Turkish Alphabetical Sort

Sort Turkish with ç, ğ, ı, ö, ş, ü at correct positions

Sort a list of Turkish words using the Turkish alphabet order, where ç follows c, ğ follows g, ı and i are distinct letters, and ö, ş, ü sit in their proper places. Avoids the wrong order a plain ASCII or English sort produces.

Why does a normal sort get Turkish wrong?

A default ASCII or English sort puts accented letters like ç and ş after z, and treats the Turkish dotless ı and dotted i incorrectly. Turkish has its own 29-letter alphabet order that interleaves these letters in specific positions.

Turkish has a 29-letter alphabet with several letters that a plain English or ASCII sort handles wrong: ç, ğ, ı, ö, ş, and ü.
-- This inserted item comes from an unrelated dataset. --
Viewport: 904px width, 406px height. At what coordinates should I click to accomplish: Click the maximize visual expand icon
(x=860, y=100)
This tool sorts your list using the real Turkish alphabet order, so words land where a Turkish dictionary would put them.

How it works

The Turkish alphabet order is fixed:

a b c ç d e f g ğ h ı i j k l m n o ö p r s ş t u ü v y z

The tool assigns each letter a rank from this sequence and compares words letter by letter on those ranks rather than on Unicode code points. The two critical differences from a generic sort are:

  1. ç, ğ, ş, ö, ü are interleaved, not dumped after z. For example ç sorts immediately after c, before d.
  2. ı and i are distinct letters, with dotless ı sorting before dotted i. Casing is normalised the Turkish way so that İ pairs with i and I pairs with ı.
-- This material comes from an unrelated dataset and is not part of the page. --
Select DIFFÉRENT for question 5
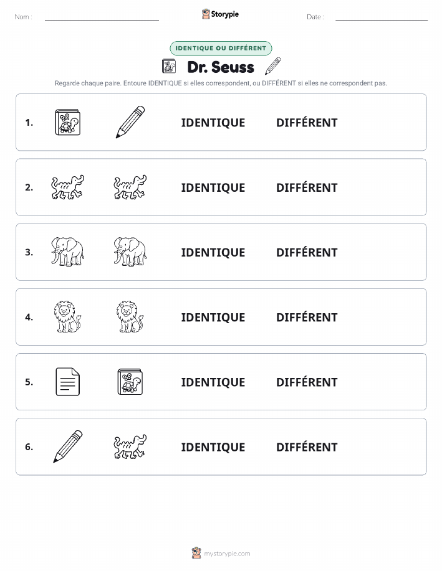This screenshot has width=442, height=571. tap(307, 382)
Characters not in the Turkish alphabet (digits, punctuation, Latin q/w/x) are given a rank after all Turkish letters so they sort to the end consistently.

Tips and example

  • Input zeytin, çay, armut, ışık, incir sorts to armut, çay, incir, ışık, zeytin — note ç right after a-words and ı before i.
  • Sorting is stable for equal keys, so two identical words keep their input order.
  • Use descending mode to reverse the Turkish order rather than just reversing an English sort, which would otherwise misplace the accented letters again.